[What is required] The range runs from the line containing "1951x1169 pixels. At" to the last line of the entries. Copy that range exactly, omitting pictures.

[Saved entries]
Content starts
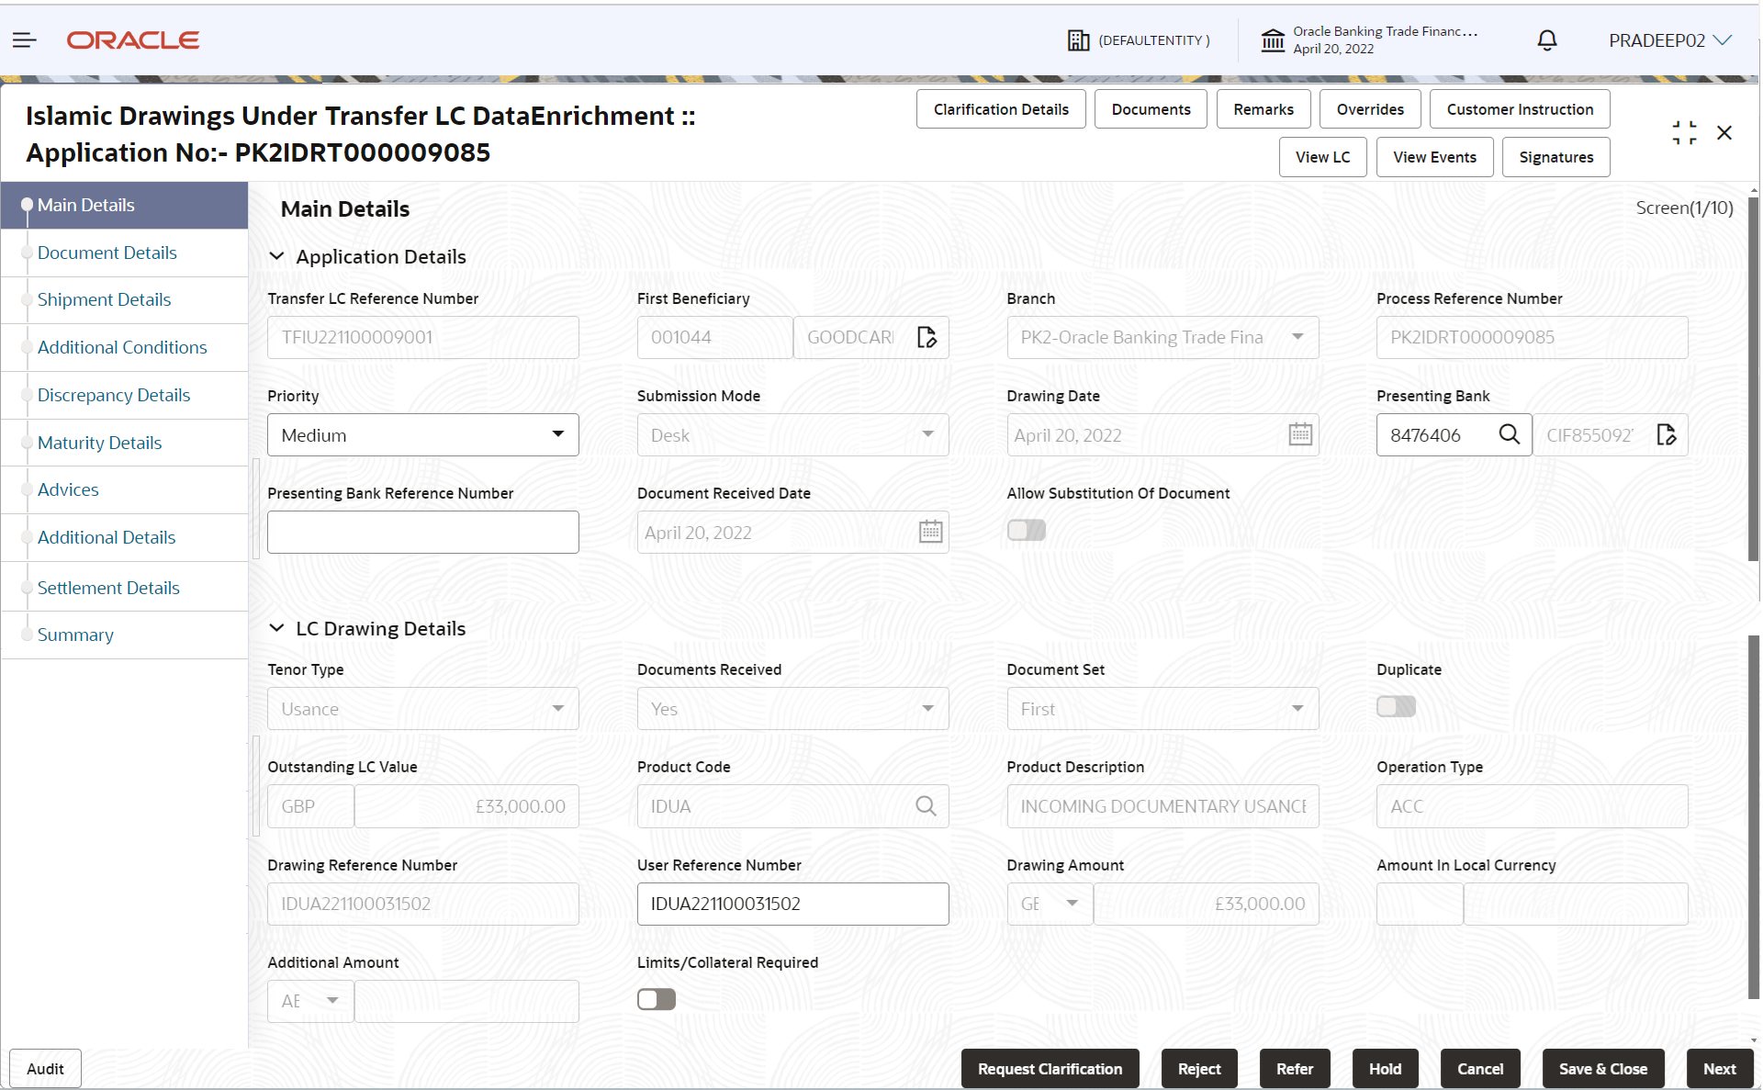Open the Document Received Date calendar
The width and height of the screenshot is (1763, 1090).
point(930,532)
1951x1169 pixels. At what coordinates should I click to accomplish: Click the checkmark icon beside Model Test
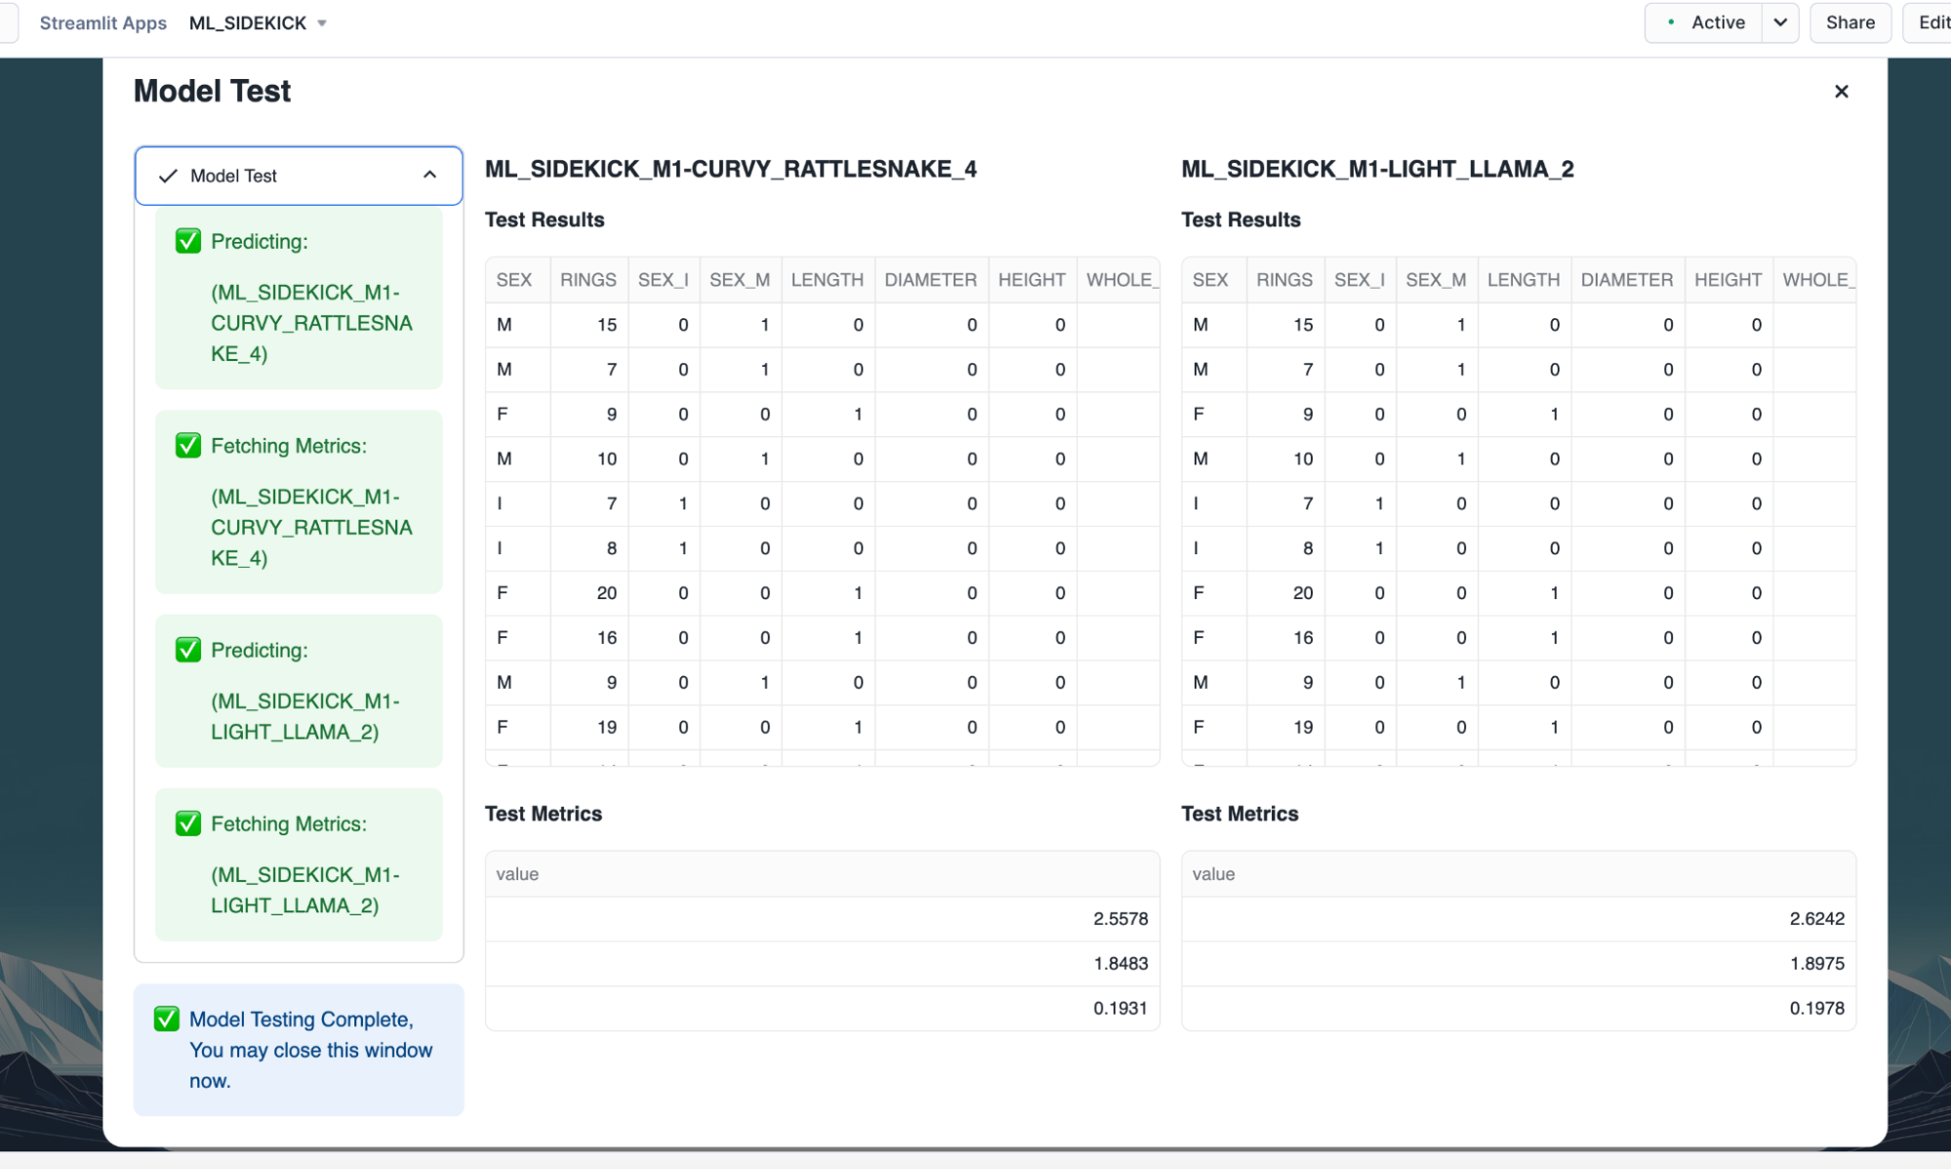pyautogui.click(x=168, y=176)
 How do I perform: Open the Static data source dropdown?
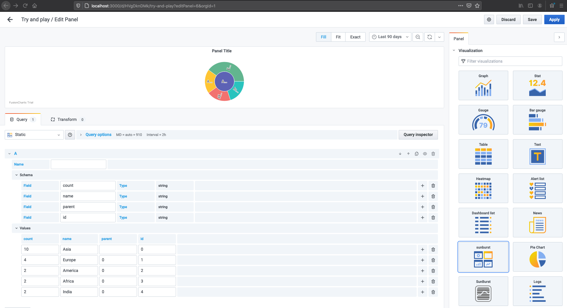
Content ends
[Completed exercise]
1951x1169 pixels. At what coordinates should I click to accomplish: Click the checkmark icon beside Model Test
pyautogui.click(x=168, y=176)
 How do I perform: Open the Static data source dropdown?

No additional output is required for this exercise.